Earlier this year he resigned his position as musical director of the Czech Philharmonic because he felt he had been let down by the orchestra. "In five years I gave them all my heart, but I have a very strong feeling that I got very little response," he said at the time.
Ashkenazy grew up in Russia studying at the Moscow Conservatoire. He came to international attention in the late 1950s through his prize-winning performances at a number of international piano competitions. He escaped to the west at the age of 26 after trips back and forth to London on tour.
His experience of growing up during the oppressive Stalinist era and his complex relationship to his homeland is something that he often refers to in interviews. It has obviously influenced him profoundly but this is not to say that his music is without joy. Quite the opposite. Music has become for him a solace, a utopian prism through which to endure the world.
He ends his memoir Beyond Frontiers with a philosophical reflection about truth and music and its ability to help us navigate change.
"I shall continue to try to seek out the truth in music … There must be, after all, a connection between truth in music, on the most exalted plane of experience, and truth in everyday things, a true relationship to oneself in one's normal environment. I don't anticipate any dramatic changes in my way of life — I'll just see how it works. If things go well, maybe I'll change even more, who knows?"
For Ashkenazy, life experience and musical experience are one.
"Anything that happens in one's life has an effect on one's activities, in every respect. Whatever important experiences I've had have an effect, but certainly being in close contact with so many works of genius as an interpreter opens new vistas in me as a person and it affects whatever I do. It's not such a direct influence on my piano playing; the experience of conducting has a peripheral influence. There is no direct link. All of our life experiences, if we take them seriously, have a bearing on our artistic activities," he told one interviewer.
But as he explained in a recent interview with the London Guardian he is against any attempts to "explain … music to death". "For me music isn't like that," he says. "I believe music is connected with our existence. Music is a mystery."

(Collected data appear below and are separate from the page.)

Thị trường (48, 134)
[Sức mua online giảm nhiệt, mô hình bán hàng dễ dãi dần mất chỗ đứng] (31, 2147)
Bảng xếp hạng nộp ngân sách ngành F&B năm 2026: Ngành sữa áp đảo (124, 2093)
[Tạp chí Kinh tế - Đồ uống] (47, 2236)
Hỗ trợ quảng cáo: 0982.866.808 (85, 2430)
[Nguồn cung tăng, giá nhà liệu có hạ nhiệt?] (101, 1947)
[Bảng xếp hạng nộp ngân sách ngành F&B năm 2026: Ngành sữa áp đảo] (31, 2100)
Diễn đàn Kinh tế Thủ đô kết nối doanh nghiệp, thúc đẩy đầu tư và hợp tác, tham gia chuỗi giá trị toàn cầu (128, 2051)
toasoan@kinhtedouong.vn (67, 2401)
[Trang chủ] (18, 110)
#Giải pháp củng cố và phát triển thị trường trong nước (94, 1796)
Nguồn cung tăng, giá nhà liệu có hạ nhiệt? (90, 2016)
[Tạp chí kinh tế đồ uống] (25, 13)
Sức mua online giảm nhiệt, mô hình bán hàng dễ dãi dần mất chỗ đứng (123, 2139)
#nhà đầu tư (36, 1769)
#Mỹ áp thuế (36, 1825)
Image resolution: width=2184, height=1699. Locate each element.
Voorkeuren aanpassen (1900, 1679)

Ashkenazy performs quite selectively as a pianist these days so we are lucky that he has chosen to both play and conduct during his forthcoming Australian tour with the London Philharmonia Orchestra. He will direct Mozart's Concerto No 9 from the keyboard and conduct Mahler's 5th, Elgar's Enigma variations and Shostakovich 10 during two programs at the Sydney Opera House.

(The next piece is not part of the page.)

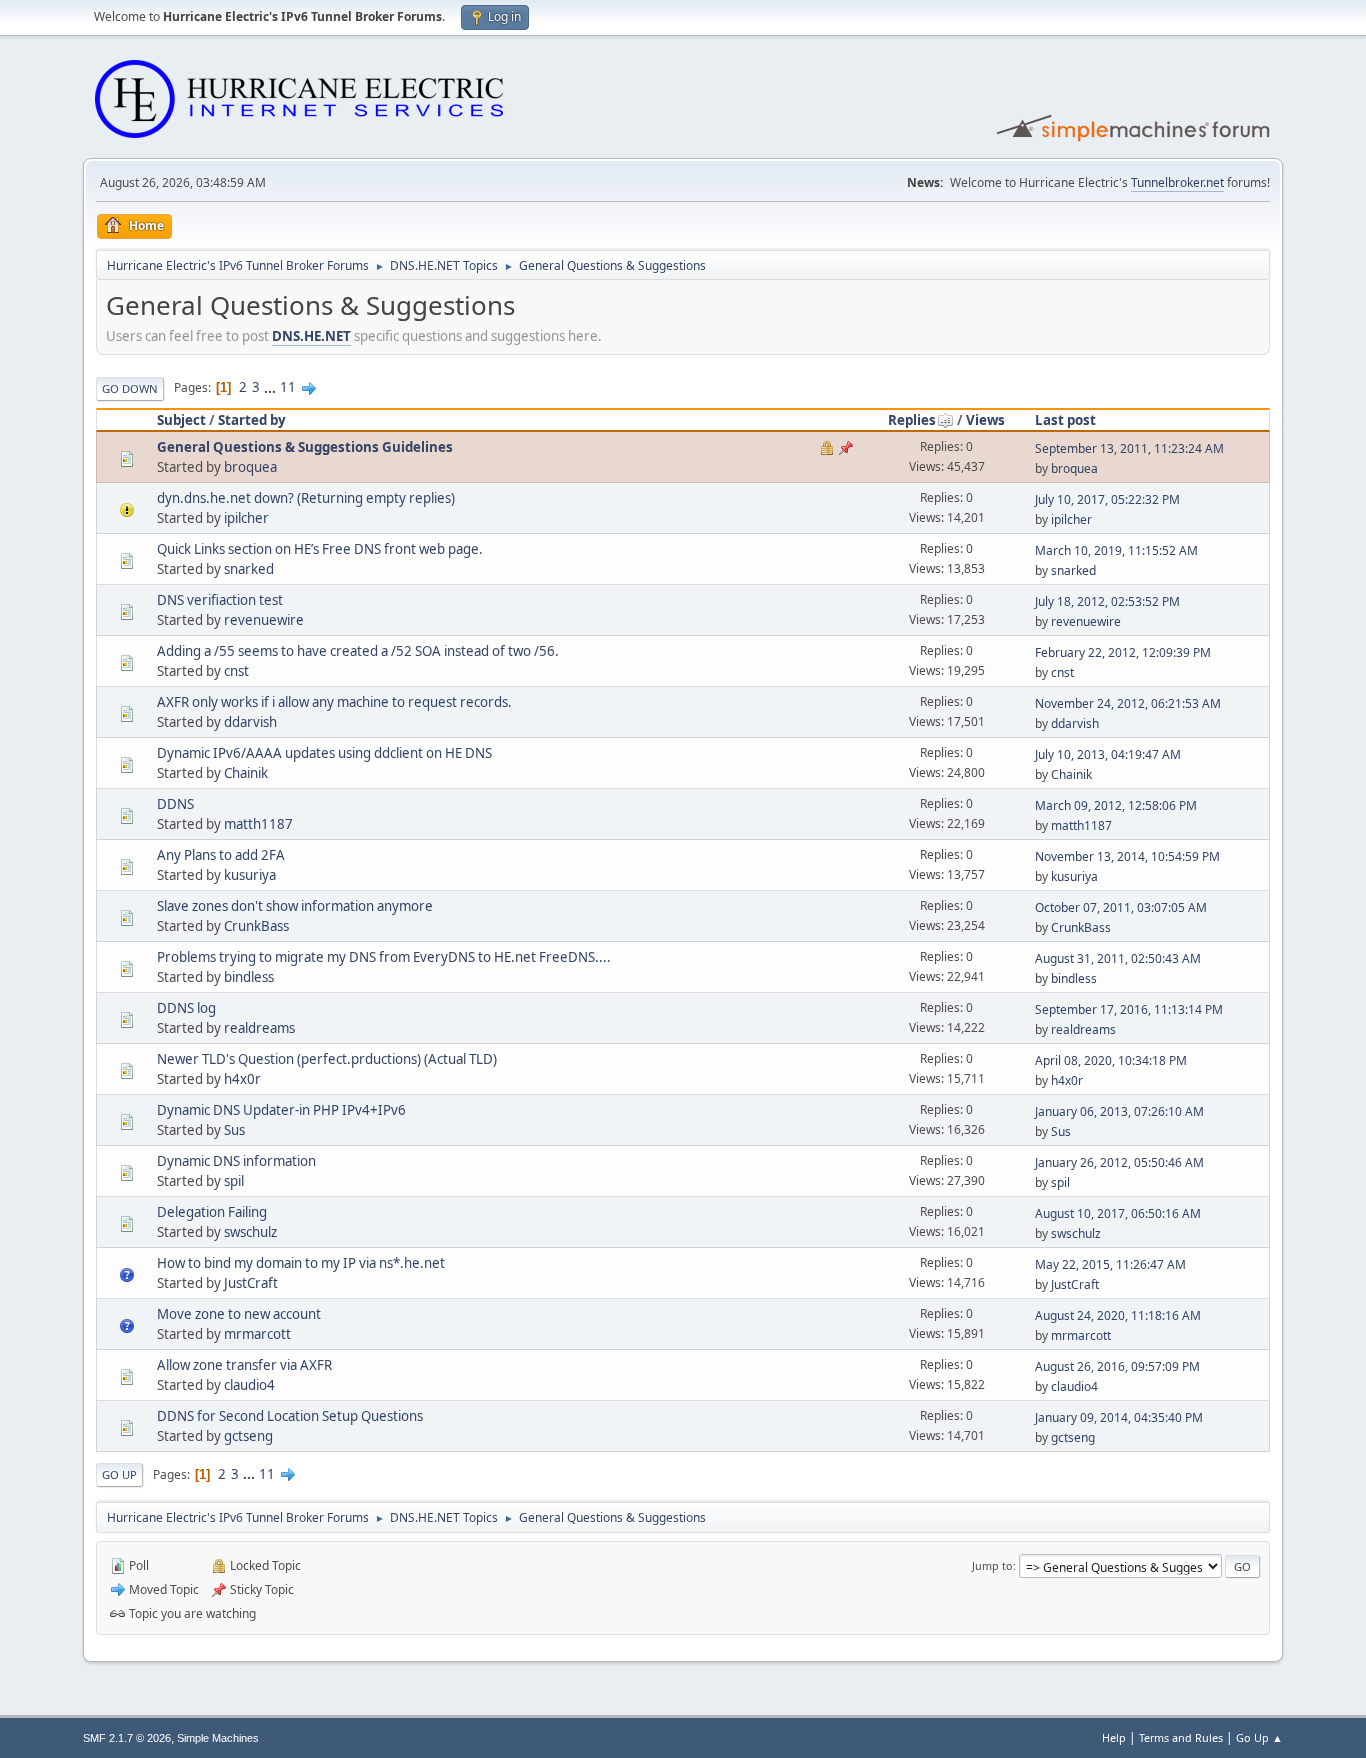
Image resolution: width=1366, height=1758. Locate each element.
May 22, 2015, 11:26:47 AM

The Philharmonia is one of the world's great orchestras — its relationship with Ashkenazy is both well established and dynamic. His recordings of the Mozart Concertos with the Philharmonia, which won him a coveted rosette in the Penguin Guide, are now over 20 years old but are still a delight. He brings an articulate and agile crispness to both his playing and direction. This is rhetorical Mozart but never one that becomes lost in the lustre of its surface display.